LangChainCacheAdapter
Drop-in LLM response cache for LangChain. LangChainCacheAdapter implements langchain_core.caches.BaseCache, so you can register it globally with set_llm_cache() and every LLM call in your application is automatically cached through OmniCache-AI.
Overview
LangChain supports a global LLM cache that intercepts all calls to chat models and LLMs. By providing an adapter that subclasses BaseCache, OmniCache-AI integrates seamlessly: LangChain calls lookup() before every LLM invocation and update() after, and the adapter maps these to CacheManager.get() and CacheManager.set().
When to use:
- You are using LangChain chat models or LLMs and want to cache responses.
- You want a single global cache that applies to all LLM calls without modifying individual chain code.
- You want to use OmniCache-AI backends (in-memory, disk, Redis) as the storage layer for LangChain's cache.
Installation
pip install 'omnicache-ai[langchain]'
This installs langchain-core >= 0.2 alongside omnicache-ai.
Usage
Global LLM Cache
from langchain_core.globals import set_llm_cache
from langchain_openai import ChatOpenAI
from omnicache_ai import CacheManager, InMemoryBackend, CacheKeyBuilder
from omnicache_ai.adapters.langchain_adapter import LangChainCacheAdapter
# Set up OmniCache-AI
manager = CacheManager(
backend=InMemoryBackend(),
key_builder=CacheKeyBuilder(namespace="myapp"),
)
# Register the adapter as LangChain's global cache
set_llm_cache(LangChainCacheAdapter(manager))
# All LLM calls are now cached
llm = ChatOpenAI(model="gpt-4o")
response = llm.invoke("What is caching?") # hits the API
response = llm.invoke("What is caching?") # returns from cache
With Redis Backend
from omnicache_ai.backends.redis_backend import RedisBackend
manager = CacheManager(
backend=RedisBackend(url="redis://localhost:6379/0"),
key_builder=CacheKeyBuilder(namespace="prod"),
)
set_llm_cache(LangChainCacheAdapter(manager))
With Disk Backend
from omnicache_ai import DiskBackend
manager = CacheManager(
backend=DiskBackend(directory="/tmp/langchain_cache"),
key_builder=CacheKeyBuilder(namespace="myapp"),
)
set_llm_cache(LangChainCacheAdapter(manager))
Async Usage
The adapter provides alookup() and aupdate() async methods. These currently delegate to the synchronous implementations, so they work in async contexts without requiring an async backend.
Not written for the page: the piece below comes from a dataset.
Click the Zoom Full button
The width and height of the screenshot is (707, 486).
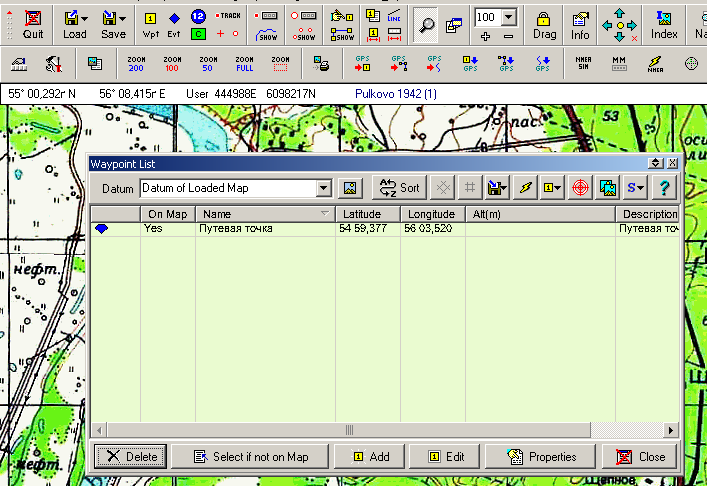coord(246,64)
from langchain_openai import ChatOpenAI
llm = ChatOpenAI(model="gpt-4o")
# Async invocation uses alookup/aupdate under the hood
response = await llm.ainvoke("What is caching?")
Using with Chains
Once the global cache is set, all chains and agents that use LLM calls benefit automatically:
from langchain_core.prompts import ChatPromptTemplate
from langchain_openai import ChatOpenAI
prompt = ChatPromptTemplate.from_messages([
("system", "You are a helpful assistant."),
("user", "{question}"),
])
chain = prompt | ChatOpenAI(model="gpt-4o")
# Both calls produce the same prompt, so the second is cached
chain.invoke({"question": "What is AI?"})
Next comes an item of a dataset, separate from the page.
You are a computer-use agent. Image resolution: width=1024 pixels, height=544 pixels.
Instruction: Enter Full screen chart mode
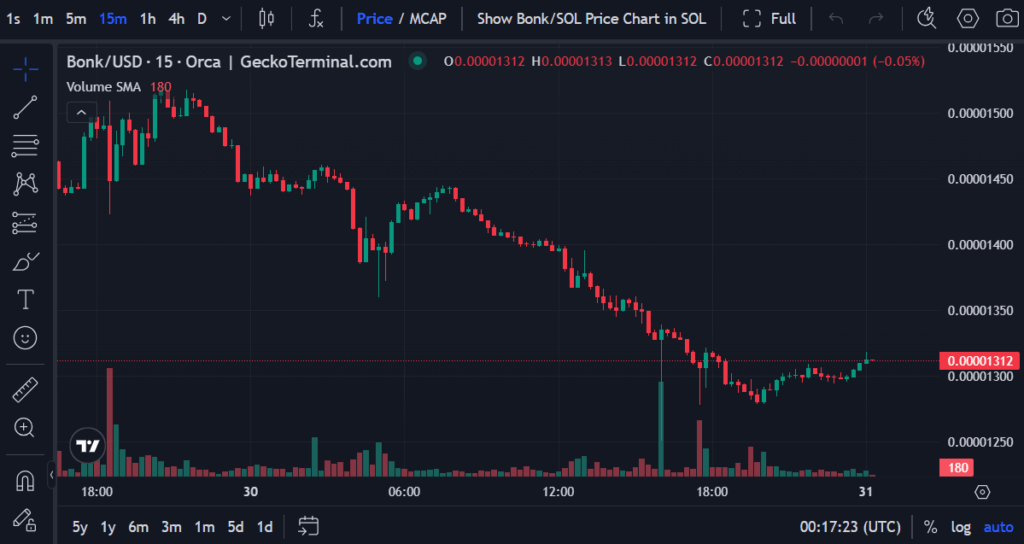pyautogui.click(x=770, y=18)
chain.invoke({"question": "What is AI?"})
API Reference
LangChainCacheAdapter
Subclasses langchain_core.caches.BaseCache.
Constructor:
| Parameter | Type | Default | Description |
|---|---|---|---|
cache_manager | CacheManager | (required) | The OmniCache-AI cache manager instance |
Methods:
| Method | Signature | Description |
|---|---|---|
lookup | (prompt: str, llm_string: str) -> list[Generation] | None | Look up a cached response by prompt and LLM identifier string. Returns a list of Generation objects or None on cache miss. |
update | (prompt: str, llm_string: str, return_val: list[Generation]) -> None | Store a response in the cache. The return_val is serialized via pickle. |
clear | (**kwargs) -> None | No-op. Delegate to CacheManager.invalidate() or tag-based invalidation for selective clearing. |
alookup | (prompt: str, llm_string: str) -> list[Generation] | None | Async version of lookup. Currently delegates to the sync implementation. |
aupdate | (prompt: str, llm_string: str, return_val: list[Generation]) -> None | Async version of update. Currently delegates to the sync implementation. |
The cache key is generated by hashing the combination of llm_string (which encodes the model name and parameters) and prompt. This means the same prompt sent to different models or with different parameters produces separate cache entries.
The clear() method is intentionally a no-op. Use CacheManager.invalidate(tag) for targeted invalidation, or replace the backend to clear everything. This prevents accidental deletion of shared cache data.
How It Works
The adapter generates cache keys by SHA-256 hashing the concatenation of llm_string and prompt, producing a key in the format {namespace}:lc:{hash[:16]}. Values are serialized with pickle for storage and deserialized on retrieval.